# Task prompt
Reproduce word for word the part of the records that opens with the line containing "Task: Switch to the Issues tab" and closes with the line containing "Instruction: Click the". Leave the pictures out of your answer.

[Word and element locating records]
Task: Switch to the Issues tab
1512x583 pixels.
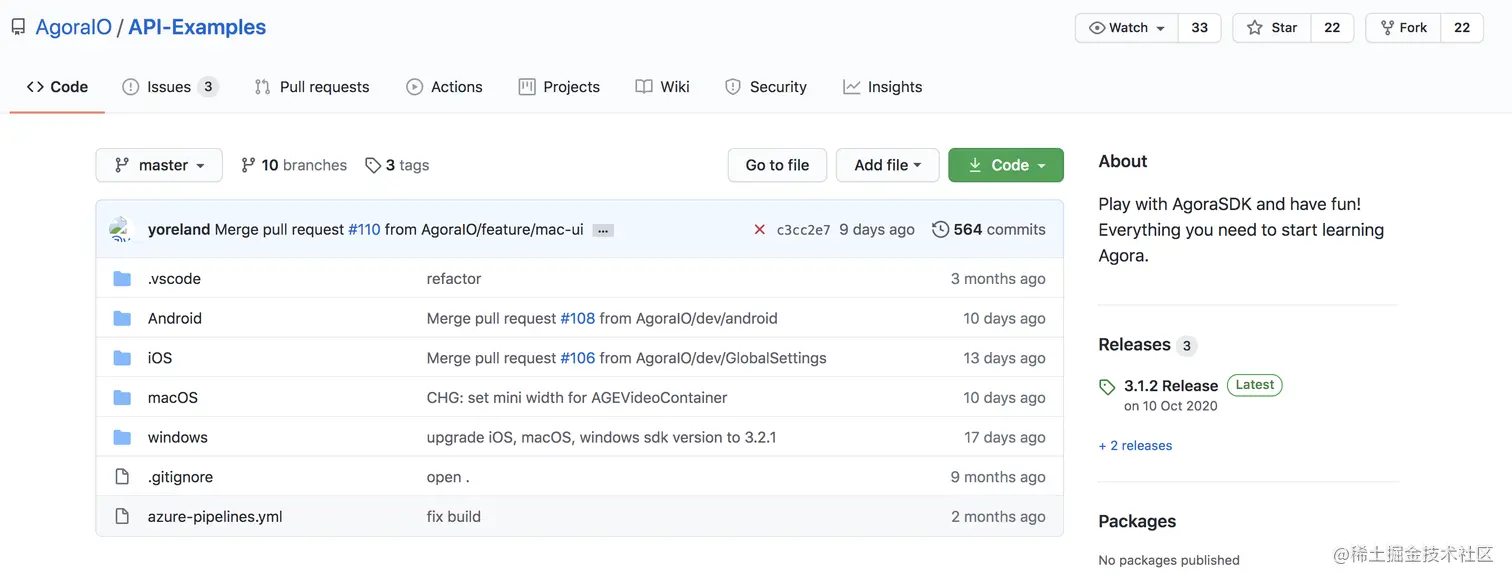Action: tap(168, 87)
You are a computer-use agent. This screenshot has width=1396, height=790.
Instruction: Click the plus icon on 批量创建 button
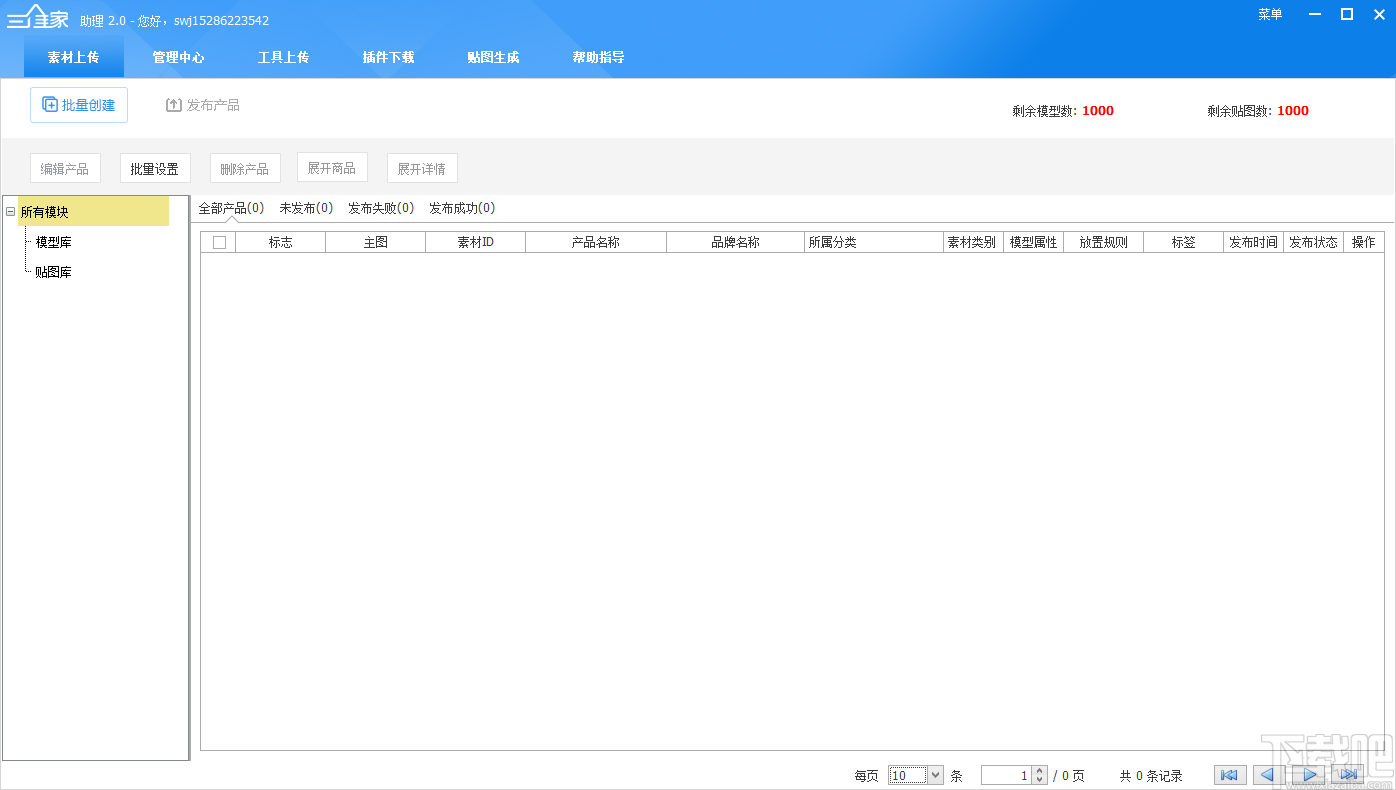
---
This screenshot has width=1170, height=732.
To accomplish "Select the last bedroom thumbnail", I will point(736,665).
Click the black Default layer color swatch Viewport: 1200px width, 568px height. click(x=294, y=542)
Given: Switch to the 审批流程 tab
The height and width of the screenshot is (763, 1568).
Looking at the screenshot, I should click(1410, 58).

# Finished answer
Task: Switch to the Issues tab
1512x583 pixels.
Action: tap(168, 87)
You are a computer-use agent. This screenshot has width=1396, height=790.
Instruction: Click the plus icon on 批量创建 button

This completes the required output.